Many of us feel like we were born in the wrong era, that we were born too late or too soon. I can’t help but defend Mama Rose, so like myself in her dedication to a dying craft. After all, desperate people do desperate things. Desperate people rarely give up. Desperate people become blind. We see Audra’s Rose become increasingly desperate even though she never unravels.

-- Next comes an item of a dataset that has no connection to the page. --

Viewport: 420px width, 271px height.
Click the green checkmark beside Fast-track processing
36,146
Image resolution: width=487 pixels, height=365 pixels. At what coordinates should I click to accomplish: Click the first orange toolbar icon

To live fully is to choose the dreams that nourish us, and to discard the ones that don’t. In this revival of Gypsy, Mama Rose is haunted by the ghosts of past successes and future failures, grasping at an industry she feels destined to conquer but is forever just out of reach. Yet, for all her power, her dreams are confined by the structures built to reject her. June’s departure signals one way to live—by cutting free of the cycles imposed on her, embracing assimilation and stability at the cost of bigger dreams. Louise, however, breaks the pattern in a different way by transforming what is offered to her into something new, something radiant, a glittering rejection of her mother’s desperation. She alone spins gold from straw, the only one to turn the blanket into the jacket, and to wear that jacket forward. She reclaims her agency through reinvention, and in doing so, offers a glimmer of possibility to all who dream within systems not built for them. Audra’s Rose is a woman locked in a battle against time, but GYPSY tells us that to break the cycle is not necessarily to abandon the dream—it is to reshape it. We can live now like June, like Louise, or like Rose by deciding for ourselves what we’re willing to sacrifice and what we’re willing to reclaim. The dream is alive, the question is how to fashion it to belong uniquely to you.